Avalanches and The Law
The Colorado Supreme Court in May ruled 5-2 that avalanches are an inherent risk of skiing. This ruling upheld the state’s Ski Safety Act that puts a $250,000 cap on liability to ski areas in the event of accident or incident within ski area boundaries.
The case was brought by the wife of a skier killed in an inbounds avalanche at Winter Park and centred on the fact that avalanches are not mentioned specifically in the Act. The lawyers for the defence argued that the descriptions of changing snow conditions, steepness of terrain, variable weather etc. are all elements that combine to create avalanches. Ultimately the court agreed that the wording contained in the Act, “snow conditions as they exist, or may change,” was enough to include the risk and possibility of avalanche.
Interpreting the implications of this ruling, as it applies to slopes north of the border, is another story. John Heshka, associate dean of law at Thompson River University in Kamloops and published author in the field of risk in adventure tourism, feels the ruling was State-specific, noting that the Act only applies to Colorado. Canada has no similar law or liability cap at the Provincial level. The vehicle of protection for ski operators in this country is generally the waiver process that is in place upon purchase of a lift ticket or season pass.
Heshka also noted that perhaps the closest challenge to the Colorado suit was the case of a Quebec couple lost while skiing off-piste beyond Kicking Horse in Golden, B.C. That suit named the resort, RCMP and local Search and Rescue. Gilles Blackburn, the surviving spouse and plaintiff in the case, settled for an undisclosed amount and no fault was proven in court.
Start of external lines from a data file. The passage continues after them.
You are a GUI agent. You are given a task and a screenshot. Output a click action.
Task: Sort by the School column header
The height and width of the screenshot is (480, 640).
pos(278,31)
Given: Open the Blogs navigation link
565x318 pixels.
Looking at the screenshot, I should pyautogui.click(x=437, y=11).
The idea that Canadian resorts are immune to inbounds avalanches is not realistic; just ask Josh Foster, ski school director at Big White. In January 2008 Foster witnessed firsthand the speed at which a ski day can go from all-good to not-at-all-good. He was riding the Cliff Chair, above Parachute Bowl, when he witnessed a large slab release. As one of the first on scene, he alerted ski patrol and then reacted to what he had just witnessed, beginning a hasty search for the six skiers he counted on-slope when the slide released.
The aftermath and investigation of the slide found that the cause was an early-season weak layer buried deeply in the snowpack. Conditions were not out of the ordinary for a slope to be open to the public, also the response time and preparedness of the ski patrol was well within industry expectations.
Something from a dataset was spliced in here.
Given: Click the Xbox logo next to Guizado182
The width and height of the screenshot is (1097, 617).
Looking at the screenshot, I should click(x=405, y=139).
The bottom line is that as our industry continues to see “slackcountry” and “sidecountry” as growth markets (consider most resorts’ marketing materials, and the plethora of freeride and hybrid touring gear being sold), resorts will need to maintain a high level of readiness to respond if necessary. More important, though, is will skiers themselves take responsibility for their actions—and possible consequences? Hope remains there is a direct correlation between the number of fat skis sold and sales of transceivers, shovels, probes and enrolment in avalanche awareness courses.